The last time Portishead were touring, Blair was a fresh-faced prime minister, Bill Clinton was appearing on television denying he had had "sexual relations with that woman" and the charts were full of girl groups like Cleopatra and All Saints.
Their landmark 1994 album, Dummy, arrived amid the early flowerings of Britpop, but cut a breathtaking, stark contrast to Blur and Oasis's triumphant guitar chords and perfected the influential and enormously successful music dubbed "trip-hop": slowed down hip-hop grooves, orchestrated electronic stylings and singer Beth Gibbons' remarkably mournful voice, a sound comparable to someone undergoing emotional breakdown.
If it were humanly possible, the band now sound even darker and more possessed than before.
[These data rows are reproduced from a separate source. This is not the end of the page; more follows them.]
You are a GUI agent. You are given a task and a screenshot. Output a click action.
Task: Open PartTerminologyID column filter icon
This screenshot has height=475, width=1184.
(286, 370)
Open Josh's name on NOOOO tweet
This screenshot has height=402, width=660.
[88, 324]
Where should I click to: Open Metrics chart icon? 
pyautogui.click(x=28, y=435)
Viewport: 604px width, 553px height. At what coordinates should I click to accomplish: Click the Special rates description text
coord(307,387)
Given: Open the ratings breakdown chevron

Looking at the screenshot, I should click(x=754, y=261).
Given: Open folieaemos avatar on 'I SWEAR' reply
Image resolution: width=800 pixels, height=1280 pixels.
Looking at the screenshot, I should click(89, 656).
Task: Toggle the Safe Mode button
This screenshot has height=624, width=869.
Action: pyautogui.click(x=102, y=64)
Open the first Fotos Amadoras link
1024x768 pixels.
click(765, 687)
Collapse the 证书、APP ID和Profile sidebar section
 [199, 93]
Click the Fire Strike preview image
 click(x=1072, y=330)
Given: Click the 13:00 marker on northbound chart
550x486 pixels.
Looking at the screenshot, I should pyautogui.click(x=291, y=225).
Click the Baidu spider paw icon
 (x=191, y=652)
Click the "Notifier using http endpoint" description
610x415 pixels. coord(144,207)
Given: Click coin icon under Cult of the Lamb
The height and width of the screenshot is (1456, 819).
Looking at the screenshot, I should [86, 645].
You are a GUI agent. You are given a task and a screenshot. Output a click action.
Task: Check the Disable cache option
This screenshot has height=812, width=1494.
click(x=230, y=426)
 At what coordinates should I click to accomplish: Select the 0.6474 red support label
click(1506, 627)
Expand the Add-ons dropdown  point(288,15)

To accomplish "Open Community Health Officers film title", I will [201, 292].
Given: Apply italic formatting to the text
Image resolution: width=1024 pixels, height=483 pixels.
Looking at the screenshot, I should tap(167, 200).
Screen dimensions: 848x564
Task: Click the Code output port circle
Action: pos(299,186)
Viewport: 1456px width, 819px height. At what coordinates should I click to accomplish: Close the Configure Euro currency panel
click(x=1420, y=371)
Their forthcoming album, Third, rattles machinegun fire and spaghetti western-like guitars over such cheery Gibbons takes on life as "Wounded and afraid inside my head/Do you know what I lost?"
Last night in Manchester, with Gibbons hung over the microphone, brow so furrowed you could plant potatoes in it, they sounded unmistakably like themselves but also different. With more guitars and drums than before, this is a rockier Portishead, albeit one haunted by the angry post-punk of Joy Division and Siouxsie and the Banshees.
Most startling was Gibbons' voice, more ethereal than world-weary, occasionally operatic, with an ancient, almost folk quality blasted into the troubled here and now. Of the older tunes, a stunning Sour Times and particularly Glory Box offered a reminder of how they can master song as well as sound, although the latter managed to incorporate earth-quaking dub and what sounded suspiciously like an Eric Clapton (Cream vintage) axe solo. The old Jimmy Page trick of playing a guitar with a violin bow was taken gloriously out of context over pattering jazzy grooves. As the set progressed, the bravery and invention of music that follows nothing but its own instinct proved impossible to resist.
While a penultimate Threads was the sound of self-doubt, which is to be expected after such a long absence, they have no need to worry. Scarring, provoking and often eerily moving, it's a delight that such uncompromising and adventurous music is still coming from Bristol in 2008.